### GIVEN REQUEST
Duplicate the records from the line with "Task: Switch to the History tab" to the line with "This screenshot has width=539, height=504.", both included, and leave the pictures out of your answer.

## begin MATERIAL FOR THIS EXERCISE

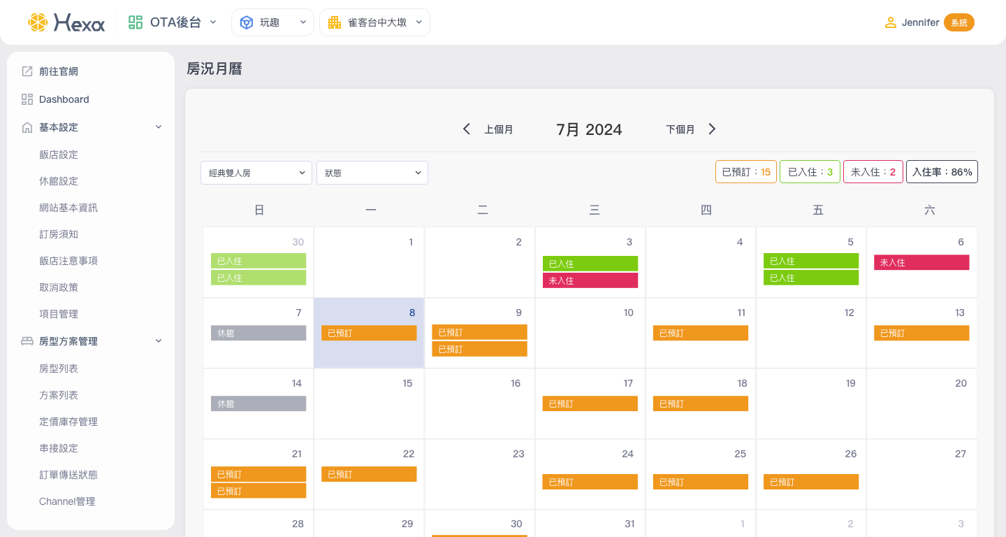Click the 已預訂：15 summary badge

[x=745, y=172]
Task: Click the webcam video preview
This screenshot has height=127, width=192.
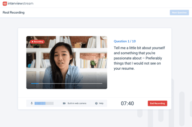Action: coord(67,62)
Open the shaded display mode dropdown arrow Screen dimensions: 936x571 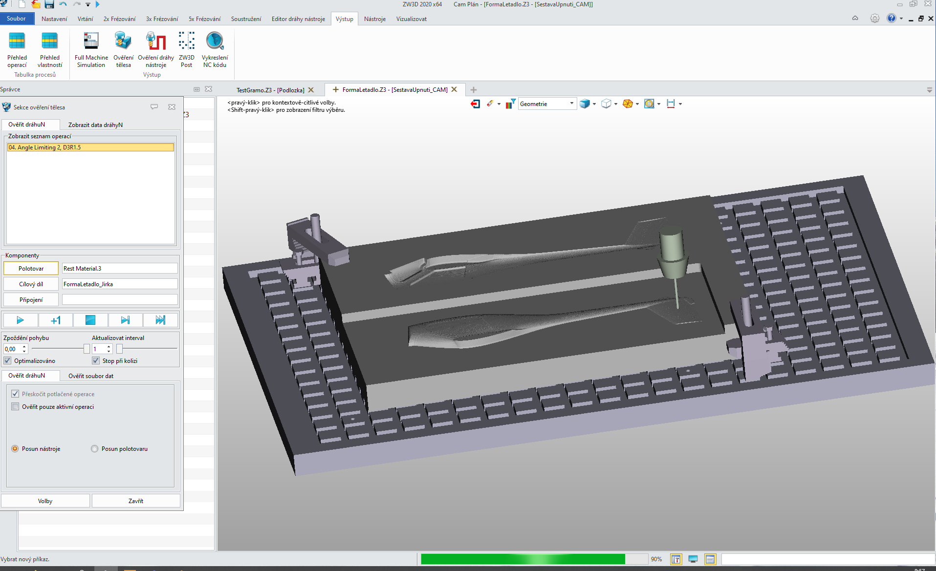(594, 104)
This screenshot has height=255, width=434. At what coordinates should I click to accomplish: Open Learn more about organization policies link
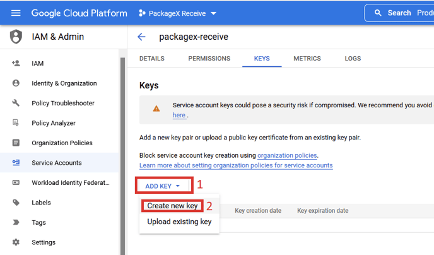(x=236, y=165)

## end MATERIAL FOR THIS EXERCISE
## begin MATERIAL FOR THIS EXERCISE

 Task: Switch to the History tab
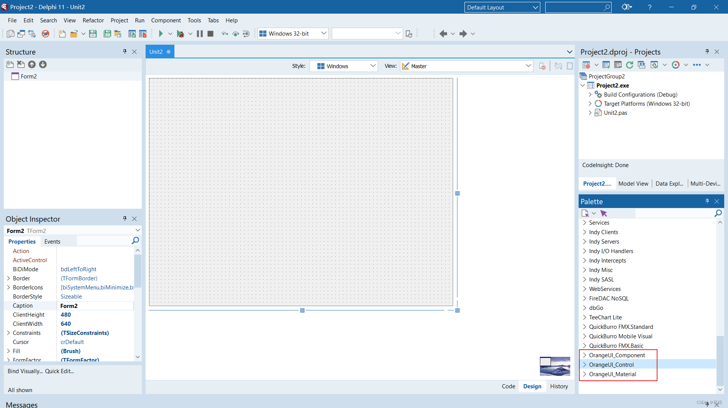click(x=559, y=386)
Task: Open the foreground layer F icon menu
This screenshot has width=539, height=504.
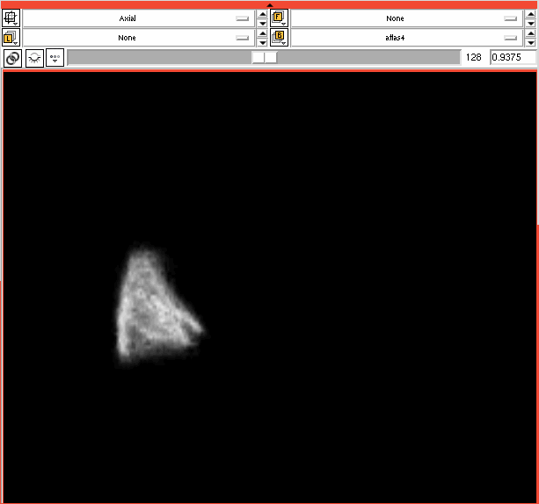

## end MATERIAL FOR THIS EXERCISE
## begin MATERIAL FOR THIS EXERCISE

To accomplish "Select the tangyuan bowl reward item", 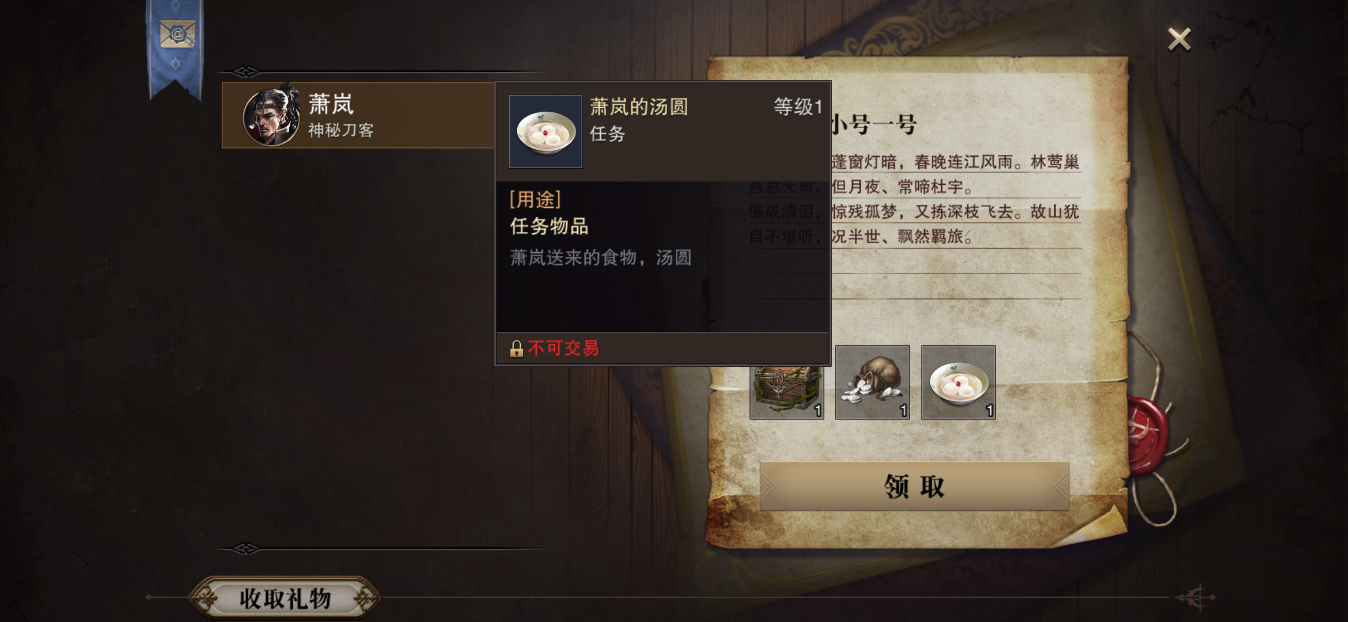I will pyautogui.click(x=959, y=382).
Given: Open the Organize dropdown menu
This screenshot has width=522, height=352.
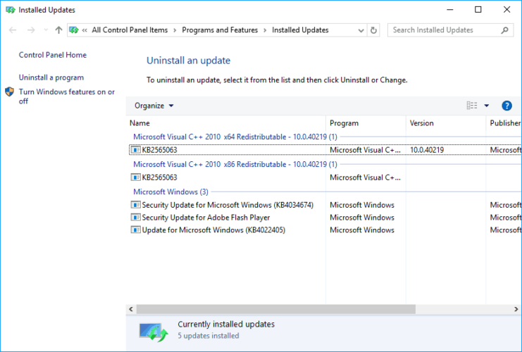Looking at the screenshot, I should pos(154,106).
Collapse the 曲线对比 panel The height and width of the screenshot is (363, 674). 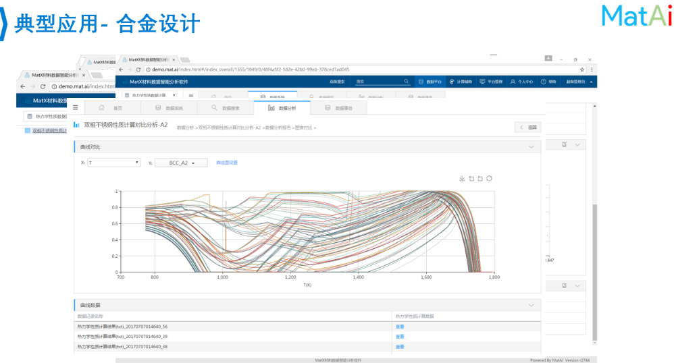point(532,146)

## end MATERIAL FOR THIS EXERCISE

### COMPLETED TASK
 Task: Switch to the History tab
click(x=559, y=386)
Task: Open the foreground layer F icon menu
This screenshot has width=539, height=504.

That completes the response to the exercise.